● **Task instructions**
Edit the rows from the line containing "Switch to the CIE 1931 tab" up to and including the line containing "429x217 pixels. [56, 20]", changing "Flight Info" to "Booking Details" and leaving everything else as it is. Give back only those lines.

● **Source data**
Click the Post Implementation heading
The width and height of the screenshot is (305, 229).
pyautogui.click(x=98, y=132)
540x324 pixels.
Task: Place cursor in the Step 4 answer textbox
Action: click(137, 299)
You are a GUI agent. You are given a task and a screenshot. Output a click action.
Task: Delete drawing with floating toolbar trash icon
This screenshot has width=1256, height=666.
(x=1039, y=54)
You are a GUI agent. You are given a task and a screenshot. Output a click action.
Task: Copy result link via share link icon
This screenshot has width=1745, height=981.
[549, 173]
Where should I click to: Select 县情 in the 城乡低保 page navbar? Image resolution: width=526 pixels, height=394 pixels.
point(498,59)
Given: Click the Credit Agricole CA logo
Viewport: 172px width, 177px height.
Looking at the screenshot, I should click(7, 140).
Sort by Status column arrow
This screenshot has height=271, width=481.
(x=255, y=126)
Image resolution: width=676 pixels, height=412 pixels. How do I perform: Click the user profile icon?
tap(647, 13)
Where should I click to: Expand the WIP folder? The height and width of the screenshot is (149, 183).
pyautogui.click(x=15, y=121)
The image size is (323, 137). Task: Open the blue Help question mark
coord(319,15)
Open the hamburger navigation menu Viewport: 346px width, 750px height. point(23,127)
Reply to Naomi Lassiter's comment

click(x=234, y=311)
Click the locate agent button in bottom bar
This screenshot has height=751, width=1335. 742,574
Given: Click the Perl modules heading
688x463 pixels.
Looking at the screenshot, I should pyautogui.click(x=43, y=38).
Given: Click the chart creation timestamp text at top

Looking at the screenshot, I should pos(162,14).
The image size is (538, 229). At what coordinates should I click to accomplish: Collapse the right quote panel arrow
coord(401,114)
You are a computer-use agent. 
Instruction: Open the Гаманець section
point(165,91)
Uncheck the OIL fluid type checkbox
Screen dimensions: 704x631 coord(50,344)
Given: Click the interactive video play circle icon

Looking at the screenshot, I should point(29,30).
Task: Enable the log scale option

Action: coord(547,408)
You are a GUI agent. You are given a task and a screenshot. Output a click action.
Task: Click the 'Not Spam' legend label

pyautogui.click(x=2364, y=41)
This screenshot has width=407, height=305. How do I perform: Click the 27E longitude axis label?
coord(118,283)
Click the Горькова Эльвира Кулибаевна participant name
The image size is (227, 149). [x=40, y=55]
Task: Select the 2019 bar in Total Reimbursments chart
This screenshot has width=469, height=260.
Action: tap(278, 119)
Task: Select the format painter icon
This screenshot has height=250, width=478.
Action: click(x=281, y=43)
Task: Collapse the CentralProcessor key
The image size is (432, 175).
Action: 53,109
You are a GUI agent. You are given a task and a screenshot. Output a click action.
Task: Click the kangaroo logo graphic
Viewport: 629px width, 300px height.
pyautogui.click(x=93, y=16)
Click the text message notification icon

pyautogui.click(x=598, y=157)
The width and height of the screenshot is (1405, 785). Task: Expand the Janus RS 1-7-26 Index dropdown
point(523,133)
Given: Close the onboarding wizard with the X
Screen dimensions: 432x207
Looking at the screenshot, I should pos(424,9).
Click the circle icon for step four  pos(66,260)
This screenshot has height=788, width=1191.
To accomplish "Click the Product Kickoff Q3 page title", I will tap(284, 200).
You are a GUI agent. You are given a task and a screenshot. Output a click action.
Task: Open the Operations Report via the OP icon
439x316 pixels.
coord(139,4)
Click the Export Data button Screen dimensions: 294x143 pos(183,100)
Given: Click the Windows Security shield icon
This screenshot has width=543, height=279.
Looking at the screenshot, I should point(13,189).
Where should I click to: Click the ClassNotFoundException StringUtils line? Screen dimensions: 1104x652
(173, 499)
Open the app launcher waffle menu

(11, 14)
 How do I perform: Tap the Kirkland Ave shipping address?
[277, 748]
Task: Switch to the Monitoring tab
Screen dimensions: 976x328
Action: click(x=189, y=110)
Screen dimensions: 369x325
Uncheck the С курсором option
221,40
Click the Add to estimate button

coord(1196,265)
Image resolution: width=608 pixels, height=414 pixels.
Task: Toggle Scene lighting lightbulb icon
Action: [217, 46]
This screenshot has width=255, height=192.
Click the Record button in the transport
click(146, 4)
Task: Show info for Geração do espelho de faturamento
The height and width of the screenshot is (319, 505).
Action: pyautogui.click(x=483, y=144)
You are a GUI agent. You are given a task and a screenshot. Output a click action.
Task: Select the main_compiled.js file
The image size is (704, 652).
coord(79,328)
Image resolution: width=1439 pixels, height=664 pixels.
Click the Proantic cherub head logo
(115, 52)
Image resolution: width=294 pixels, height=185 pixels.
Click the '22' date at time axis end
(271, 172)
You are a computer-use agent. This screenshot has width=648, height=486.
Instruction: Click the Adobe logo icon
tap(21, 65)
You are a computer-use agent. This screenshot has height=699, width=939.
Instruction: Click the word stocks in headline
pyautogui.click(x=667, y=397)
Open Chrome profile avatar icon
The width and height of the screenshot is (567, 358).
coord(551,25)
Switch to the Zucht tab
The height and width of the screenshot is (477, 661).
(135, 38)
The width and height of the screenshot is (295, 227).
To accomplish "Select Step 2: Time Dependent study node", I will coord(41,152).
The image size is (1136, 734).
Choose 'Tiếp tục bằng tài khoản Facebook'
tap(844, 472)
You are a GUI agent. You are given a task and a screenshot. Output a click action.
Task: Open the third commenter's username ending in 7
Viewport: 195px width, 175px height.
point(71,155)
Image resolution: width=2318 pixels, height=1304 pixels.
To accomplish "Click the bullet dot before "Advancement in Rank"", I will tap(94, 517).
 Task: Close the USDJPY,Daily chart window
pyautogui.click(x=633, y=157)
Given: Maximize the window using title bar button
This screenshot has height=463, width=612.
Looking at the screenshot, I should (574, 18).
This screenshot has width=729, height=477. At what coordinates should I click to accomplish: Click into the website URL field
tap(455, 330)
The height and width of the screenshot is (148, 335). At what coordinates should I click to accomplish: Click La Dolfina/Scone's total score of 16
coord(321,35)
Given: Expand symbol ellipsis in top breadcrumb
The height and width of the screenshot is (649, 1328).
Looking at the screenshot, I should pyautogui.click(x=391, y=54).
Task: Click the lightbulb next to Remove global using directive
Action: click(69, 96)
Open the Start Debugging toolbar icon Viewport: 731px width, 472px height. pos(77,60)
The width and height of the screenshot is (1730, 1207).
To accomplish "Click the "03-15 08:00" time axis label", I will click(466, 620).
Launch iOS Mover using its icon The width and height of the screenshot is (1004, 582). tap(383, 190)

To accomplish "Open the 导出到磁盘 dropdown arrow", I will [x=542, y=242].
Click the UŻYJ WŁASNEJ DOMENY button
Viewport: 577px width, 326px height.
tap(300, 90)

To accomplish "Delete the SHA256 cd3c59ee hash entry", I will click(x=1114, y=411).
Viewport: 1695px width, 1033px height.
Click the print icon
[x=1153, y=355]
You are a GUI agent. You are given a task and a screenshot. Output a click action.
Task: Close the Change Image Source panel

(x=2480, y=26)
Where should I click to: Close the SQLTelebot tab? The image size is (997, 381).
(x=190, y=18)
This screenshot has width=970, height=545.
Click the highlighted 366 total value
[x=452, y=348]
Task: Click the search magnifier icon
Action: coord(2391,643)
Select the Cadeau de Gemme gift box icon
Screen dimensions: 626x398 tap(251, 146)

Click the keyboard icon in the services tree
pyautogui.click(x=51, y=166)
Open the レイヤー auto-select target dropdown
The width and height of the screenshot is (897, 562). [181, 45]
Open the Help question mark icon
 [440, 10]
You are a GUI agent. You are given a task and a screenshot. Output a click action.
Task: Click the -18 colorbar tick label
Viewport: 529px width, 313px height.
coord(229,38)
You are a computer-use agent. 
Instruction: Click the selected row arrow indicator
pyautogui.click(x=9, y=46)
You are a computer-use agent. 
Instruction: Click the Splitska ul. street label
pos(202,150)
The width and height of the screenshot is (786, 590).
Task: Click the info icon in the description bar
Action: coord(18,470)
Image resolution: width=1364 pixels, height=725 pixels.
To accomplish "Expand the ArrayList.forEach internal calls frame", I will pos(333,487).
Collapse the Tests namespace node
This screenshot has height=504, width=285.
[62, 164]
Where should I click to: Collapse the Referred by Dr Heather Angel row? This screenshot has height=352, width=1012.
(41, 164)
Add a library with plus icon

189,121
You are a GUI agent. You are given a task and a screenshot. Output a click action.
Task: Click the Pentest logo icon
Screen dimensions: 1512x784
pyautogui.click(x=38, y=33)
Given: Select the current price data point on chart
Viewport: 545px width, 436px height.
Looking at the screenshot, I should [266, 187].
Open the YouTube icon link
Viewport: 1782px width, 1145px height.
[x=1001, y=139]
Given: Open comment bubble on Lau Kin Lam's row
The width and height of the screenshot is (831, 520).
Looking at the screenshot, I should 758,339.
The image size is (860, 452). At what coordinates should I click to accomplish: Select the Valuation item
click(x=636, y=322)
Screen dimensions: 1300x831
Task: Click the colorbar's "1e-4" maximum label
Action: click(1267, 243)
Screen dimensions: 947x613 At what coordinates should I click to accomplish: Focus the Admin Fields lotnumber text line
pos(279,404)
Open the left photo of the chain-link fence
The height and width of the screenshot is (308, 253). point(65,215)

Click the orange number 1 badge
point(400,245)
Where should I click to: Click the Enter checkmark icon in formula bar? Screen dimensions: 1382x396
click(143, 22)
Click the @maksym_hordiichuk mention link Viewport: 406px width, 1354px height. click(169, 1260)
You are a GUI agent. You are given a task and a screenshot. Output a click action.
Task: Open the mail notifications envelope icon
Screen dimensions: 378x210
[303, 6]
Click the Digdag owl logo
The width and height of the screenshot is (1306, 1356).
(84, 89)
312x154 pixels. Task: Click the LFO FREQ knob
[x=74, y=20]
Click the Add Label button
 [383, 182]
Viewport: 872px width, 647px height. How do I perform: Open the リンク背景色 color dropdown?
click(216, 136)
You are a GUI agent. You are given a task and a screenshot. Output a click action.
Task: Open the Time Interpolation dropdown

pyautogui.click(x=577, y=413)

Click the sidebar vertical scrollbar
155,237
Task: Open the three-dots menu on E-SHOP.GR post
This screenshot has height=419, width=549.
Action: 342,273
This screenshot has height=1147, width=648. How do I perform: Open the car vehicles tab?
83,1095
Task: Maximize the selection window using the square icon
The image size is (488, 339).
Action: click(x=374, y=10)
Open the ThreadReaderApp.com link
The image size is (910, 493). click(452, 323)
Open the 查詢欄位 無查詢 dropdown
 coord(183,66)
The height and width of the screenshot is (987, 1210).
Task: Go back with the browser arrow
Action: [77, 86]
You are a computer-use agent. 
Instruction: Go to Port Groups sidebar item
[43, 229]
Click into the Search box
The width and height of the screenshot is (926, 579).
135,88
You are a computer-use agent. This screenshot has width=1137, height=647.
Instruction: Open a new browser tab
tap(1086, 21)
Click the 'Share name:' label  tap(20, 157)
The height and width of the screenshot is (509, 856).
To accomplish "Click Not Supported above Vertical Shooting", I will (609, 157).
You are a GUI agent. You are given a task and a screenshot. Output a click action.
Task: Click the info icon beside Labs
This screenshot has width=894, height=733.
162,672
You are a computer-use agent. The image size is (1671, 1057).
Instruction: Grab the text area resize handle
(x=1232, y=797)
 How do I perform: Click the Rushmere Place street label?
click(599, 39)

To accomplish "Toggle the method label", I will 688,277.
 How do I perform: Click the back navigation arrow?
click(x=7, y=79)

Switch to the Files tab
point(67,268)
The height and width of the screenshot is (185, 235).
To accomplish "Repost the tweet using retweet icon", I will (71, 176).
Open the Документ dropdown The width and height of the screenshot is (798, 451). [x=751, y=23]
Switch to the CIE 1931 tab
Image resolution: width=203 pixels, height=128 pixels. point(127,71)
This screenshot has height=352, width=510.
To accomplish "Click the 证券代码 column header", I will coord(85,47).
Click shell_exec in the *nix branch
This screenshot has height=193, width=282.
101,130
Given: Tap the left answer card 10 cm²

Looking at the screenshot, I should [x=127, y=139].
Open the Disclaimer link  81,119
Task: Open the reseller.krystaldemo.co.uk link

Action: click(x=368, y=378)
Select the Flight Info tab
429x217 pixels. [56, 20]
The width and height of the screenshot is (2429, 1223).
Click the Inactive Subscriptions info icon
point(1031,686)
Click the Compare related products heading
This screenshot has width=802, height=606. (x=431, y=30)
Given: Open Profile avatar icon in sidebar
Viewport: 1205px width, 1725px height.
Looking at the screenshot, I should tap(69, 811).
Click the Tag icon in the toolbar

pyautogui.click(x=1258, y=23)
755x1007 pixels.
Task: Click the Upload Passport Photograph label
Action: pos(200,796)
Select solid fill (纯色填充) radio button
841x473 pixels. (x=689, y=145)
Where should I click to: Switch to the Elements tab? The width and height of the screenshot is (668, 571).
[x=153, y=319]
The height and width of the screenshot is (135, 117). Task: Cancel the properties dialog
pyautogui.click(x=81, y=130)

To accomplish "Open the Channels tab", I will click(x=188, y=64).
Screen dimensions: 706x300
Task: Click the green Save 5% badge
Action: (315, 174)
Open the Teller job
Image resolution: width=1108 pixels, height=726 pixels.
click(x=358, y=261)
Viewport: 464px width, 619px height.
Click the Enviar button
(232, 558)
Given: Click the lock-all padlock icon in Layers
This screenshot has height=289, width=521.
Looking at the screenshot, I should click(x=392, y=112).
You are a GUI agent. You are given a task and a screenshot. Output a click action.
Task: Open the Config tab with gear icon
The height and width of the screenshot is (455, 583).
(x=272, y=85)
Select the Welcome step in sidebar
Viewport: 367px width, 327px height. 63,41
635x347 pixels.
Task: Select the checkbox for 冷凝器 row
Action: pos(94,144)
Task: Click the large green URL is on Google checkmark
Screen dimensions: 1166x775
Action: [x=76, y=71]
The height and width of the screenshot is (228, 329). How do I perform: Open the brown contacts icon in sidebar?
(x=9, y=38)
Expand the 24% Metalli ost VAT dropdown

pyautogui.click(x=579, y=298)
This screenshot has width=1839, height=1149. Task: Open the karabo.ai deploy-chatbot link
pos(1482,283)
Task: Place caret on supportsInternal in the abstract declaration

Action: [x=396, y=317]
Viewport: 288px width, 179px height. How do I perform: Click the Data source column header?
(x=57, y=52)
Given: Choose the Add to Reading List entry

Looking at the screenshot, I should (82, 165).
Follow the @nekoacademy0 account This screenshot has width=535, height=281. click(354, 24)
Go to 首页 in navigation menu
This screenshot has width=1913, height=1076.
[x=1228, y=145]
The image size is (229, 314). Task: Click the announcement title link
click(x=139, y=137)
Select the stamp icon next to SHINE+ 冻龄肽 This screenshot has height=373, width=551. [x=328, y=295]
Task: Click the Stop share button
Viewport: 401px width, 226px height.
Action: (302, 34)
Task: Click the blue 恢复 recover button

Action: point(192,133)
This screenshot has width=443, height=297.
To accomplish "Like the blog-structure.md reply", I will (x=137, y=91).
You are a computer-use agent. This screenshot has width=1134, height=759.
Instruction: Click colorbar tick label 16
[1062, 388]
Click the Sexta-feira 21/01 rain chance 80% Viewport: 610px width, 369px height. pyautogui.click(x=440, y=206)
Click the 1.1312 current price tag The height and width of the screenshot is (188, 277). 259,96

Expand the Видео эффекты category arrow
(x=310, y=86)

● **Solution for this task**
Switch to the CIE 1931 tab
Image resolution: width=203 pixels, height=128 pixels. point(127,71)
This screenshot has height=352, width=510.
To accomplish "Click the 证券代码 column header", I will coord(85,47).
Click shell_exec in the *nix branch
This screenshot has height=193, width=282.
101,130
Given: Tap the left answer card 10 cm²

Looking at the screenshot, I should [x=127, y=139].
Open the Disclaimer link  81,119
Task: Open the reseller.krystaldemo.co.uk link

Action: click(x=368, y=378)
Select the Booking Details tab
429x217 pixels. [56, 20]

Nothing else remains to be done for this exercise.